The results of this experiment have applications to mood and anxiety disorders.
“In the long term, it could have implications for therapy,” said Eshel. “Any risk-taking or decision-making … is relevant in people’s lives.”
Eshel’s science feats are just part of his extracurricular docket. He plays the clarinet and was invited to perform in the Maryland Classical Youth Orchestra and the All-Eastern Honors Band, which draws from 11 Northeast and Mid-Atlantic states. He also edits the Black and White, Whitman’s student newspaper, where he is in charge of a 90-person staff.
“They all go together in some ways,” said Eshel, also captain of the school’s math team. “They all have to do with teamwork.”
EVEN AS WOOTTON senior Kartik Pattabiraman is recognized for his brainpower, he’s thinking about the brains of other people. His study focused on the migration of brain cells during human development.
“I want to continue to study brain injuries, and see how people are able to recover from them,” said Pattabiraman. He plans to major in biology in college, and hopes to focus on neurobiology.
Pattabiraman’s award-winning report focused on cells in the brain’s hyperthyroid, which are found in the nose of a human embryo and migrate to the brain during development. Pattabiraman’s report studied the effect of this migration. His report was entitled “The Expression and Role of Choleocysokinin-8 on the Migration of Gondatrophin Releasing.”

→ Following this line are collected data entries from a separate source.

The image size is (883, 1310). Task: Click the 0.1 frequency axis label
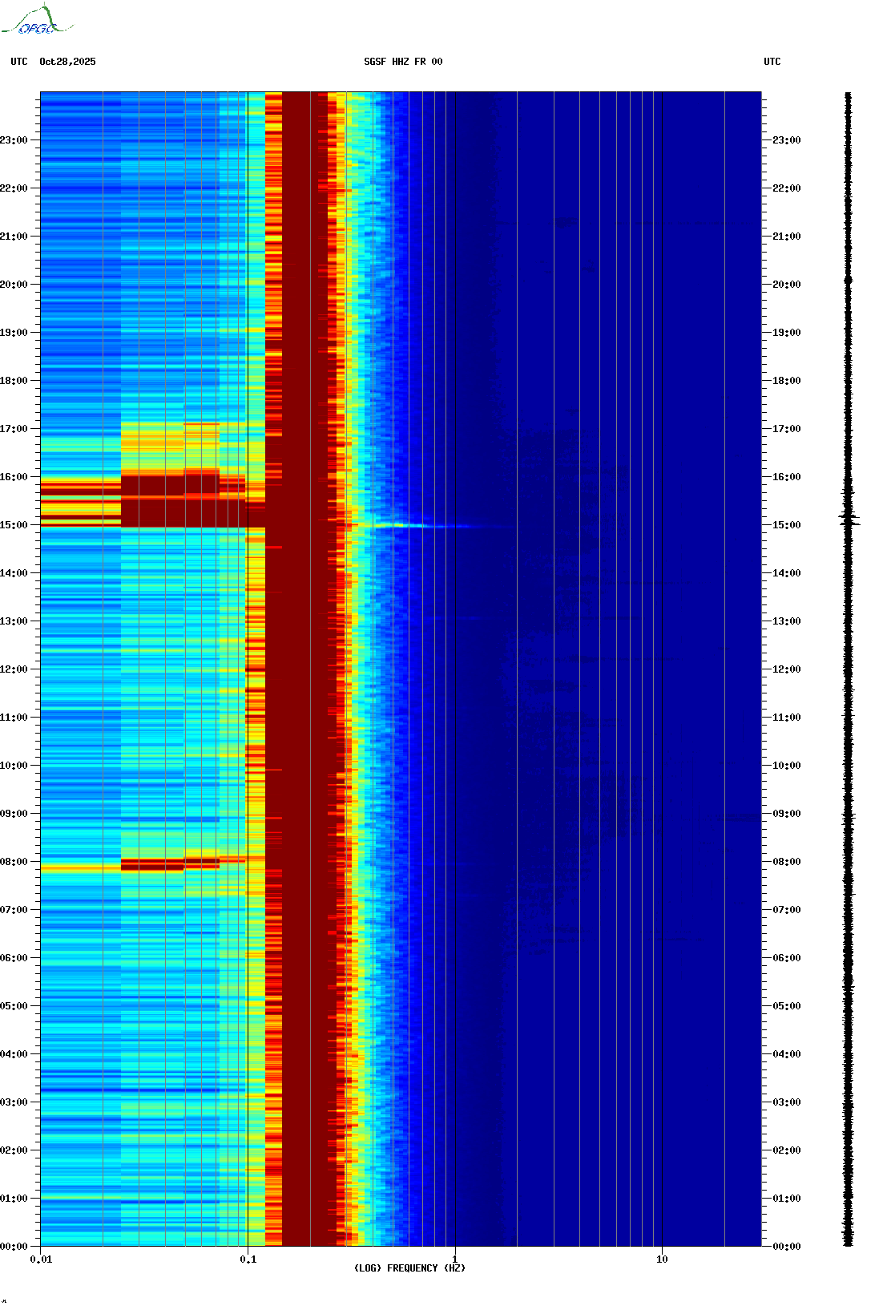248,1259
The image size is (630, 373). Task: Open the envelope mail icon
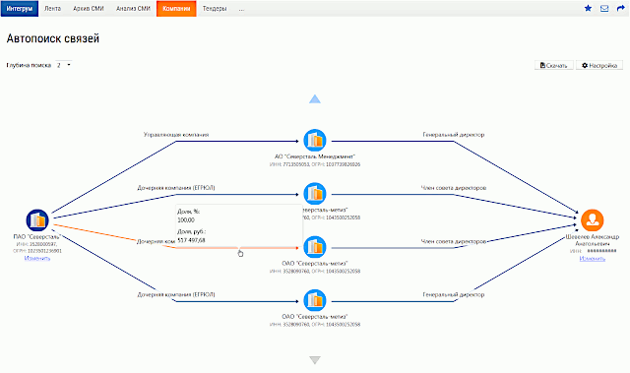tap(604, 8)
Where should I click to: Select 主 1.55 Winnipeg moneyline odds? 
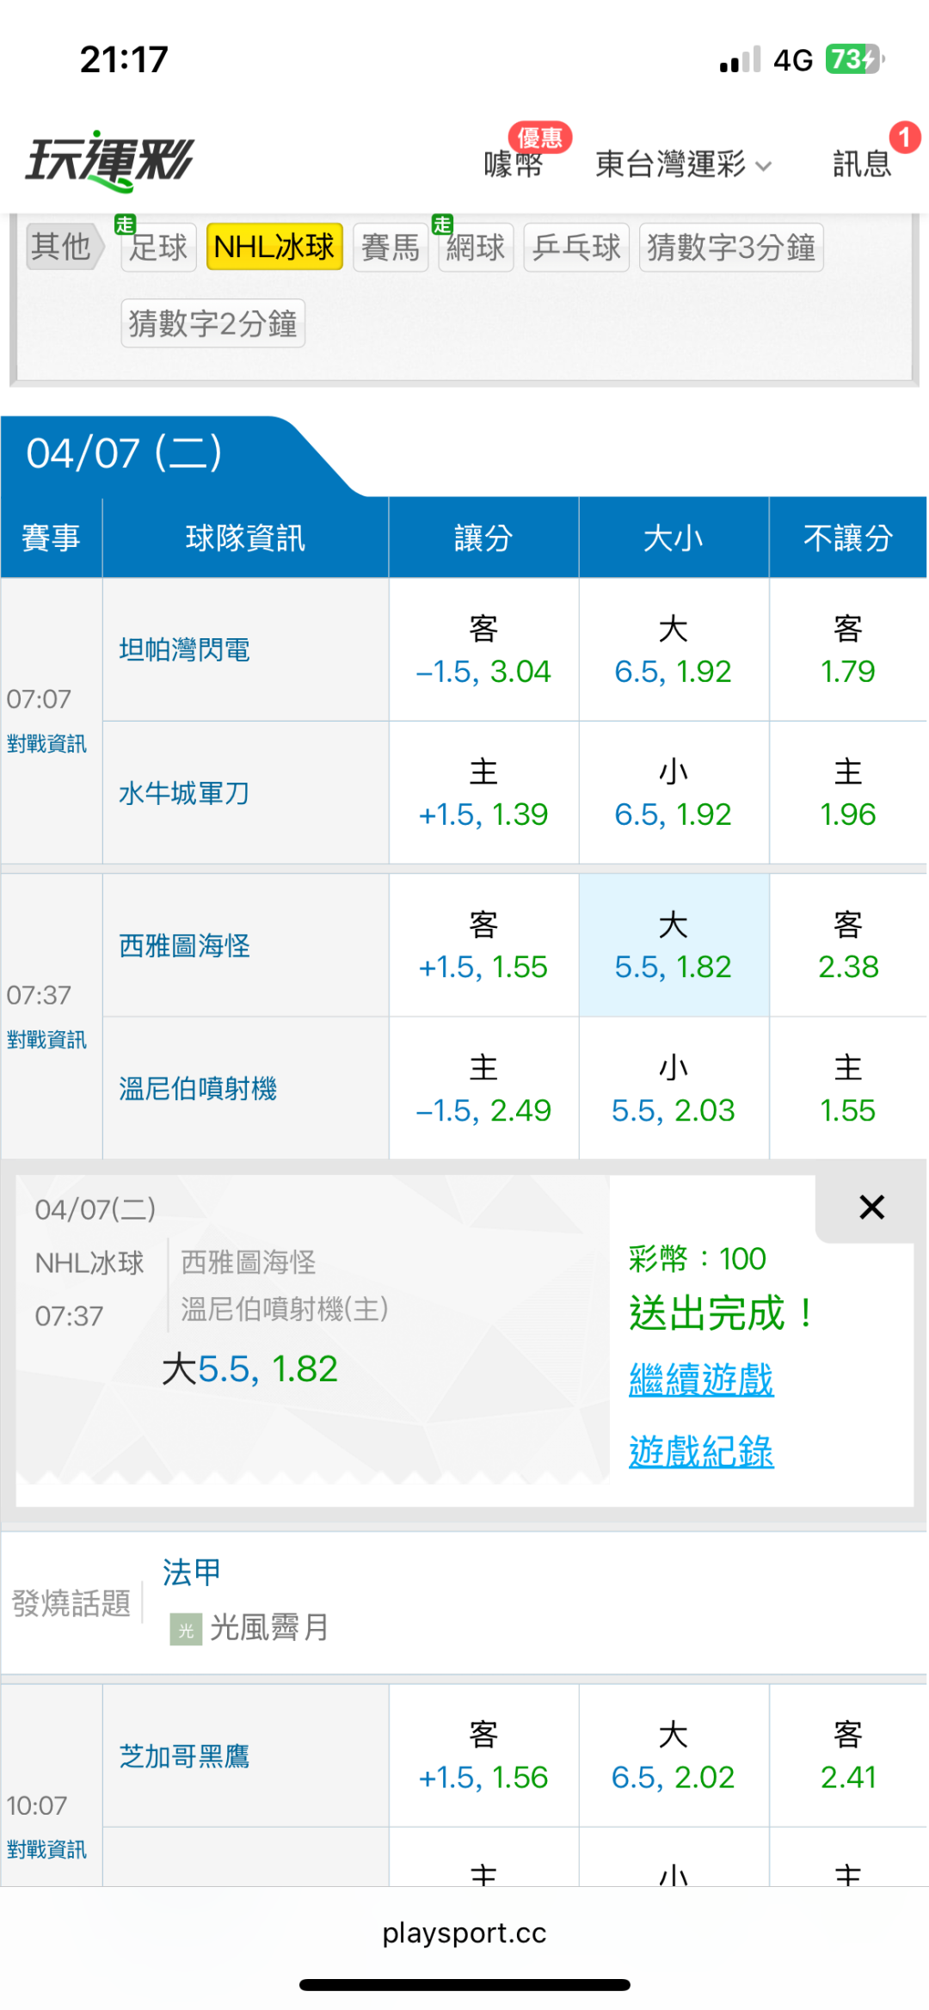847,1089
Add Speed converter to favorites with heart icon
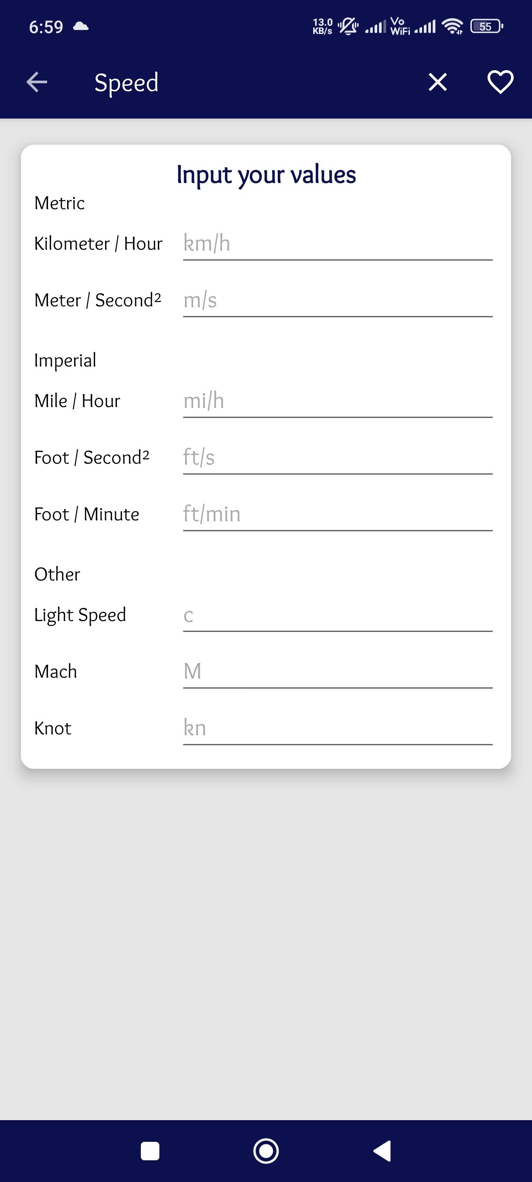This screenshot has height=1182, width=532. [500, 83]
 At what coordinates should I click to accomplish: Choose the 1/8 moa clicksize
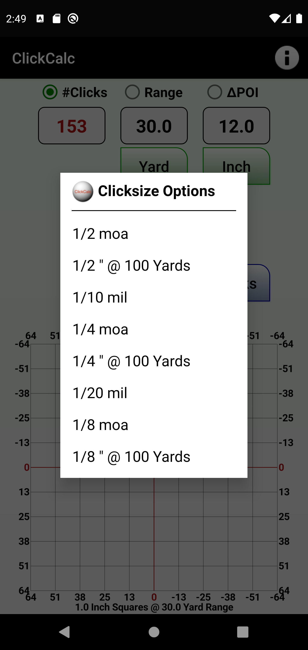pyautogui.click(x=154, y=425)
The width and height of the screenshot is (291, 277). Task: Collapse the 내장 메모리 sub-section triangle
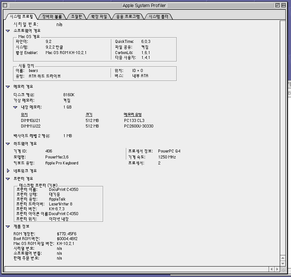[15, 107]
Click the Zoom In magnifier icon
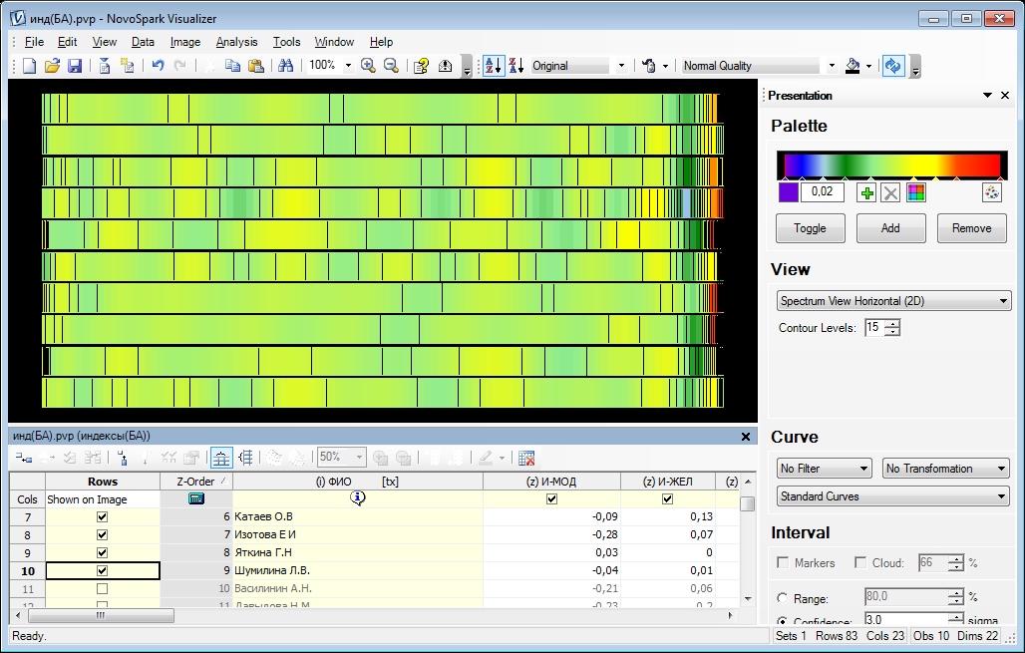 [368, 66]
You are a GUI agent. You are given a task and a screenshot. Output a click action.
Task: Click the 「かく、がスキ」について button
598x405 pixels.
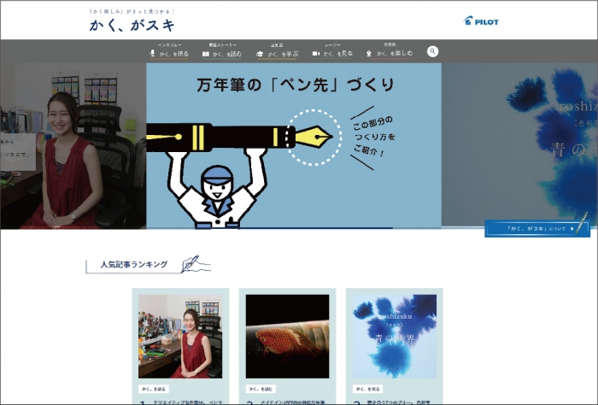point(537,228)

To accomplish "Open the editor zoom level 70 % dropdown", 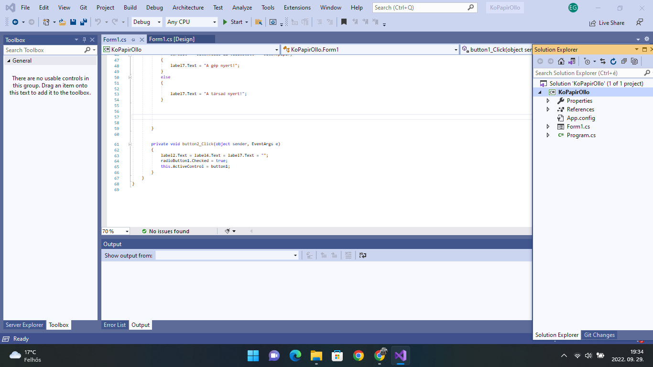I will [127, 231].
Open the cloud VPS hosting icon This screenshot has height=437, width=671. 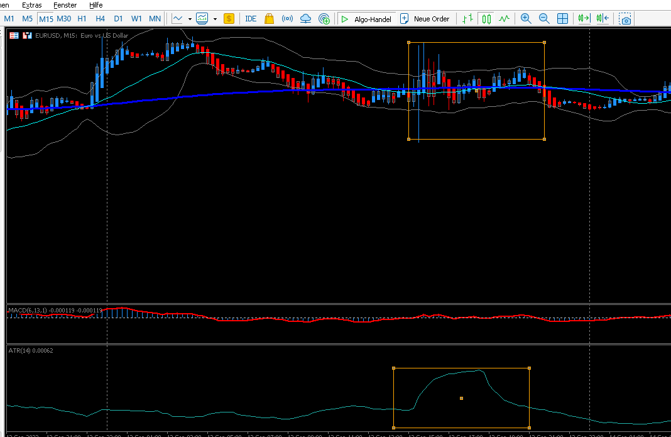[x=305, y=19]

“MY DAD’S A SCIENTIST, and I went in to watch him at work when I was younger,” said Pattabiraman, who began participating in science internships in middle school.
He continues to intern at the National Institutes of Health (NIH) nearly every day. Students in the program work with a biomedical mentor and undergo a two-week training period at the DNA Resource Center.
“Students who participate in this program are highly motivated, very dedicated and have demonstrated a desire and willingness to work hard and learn new things. Kartik is no exception,” said Wootton science teacher Lesli Adler. “He is a superior student, very intuitive, well rounded, personable, [and] involved in extracurricular activities.”
Some of these activities are science-related, like Adventures in Science, in which Pattabiraman built a machine that would move constantly for two months in a simulated zero-gravity environment. He is president of Wootton’s DNAcademy, an academic, service and social organization for students interested in biotechnology.
Pattabiraman is also part of Wootton’s debate team, and has argued the pros and cons of a globalized economy.
“He’s just a fascinating student,” said Sanford Herzon, a Wootton science teacher. “He has an incredible talent for picking up concepts and working them towards real methods to help solve them.”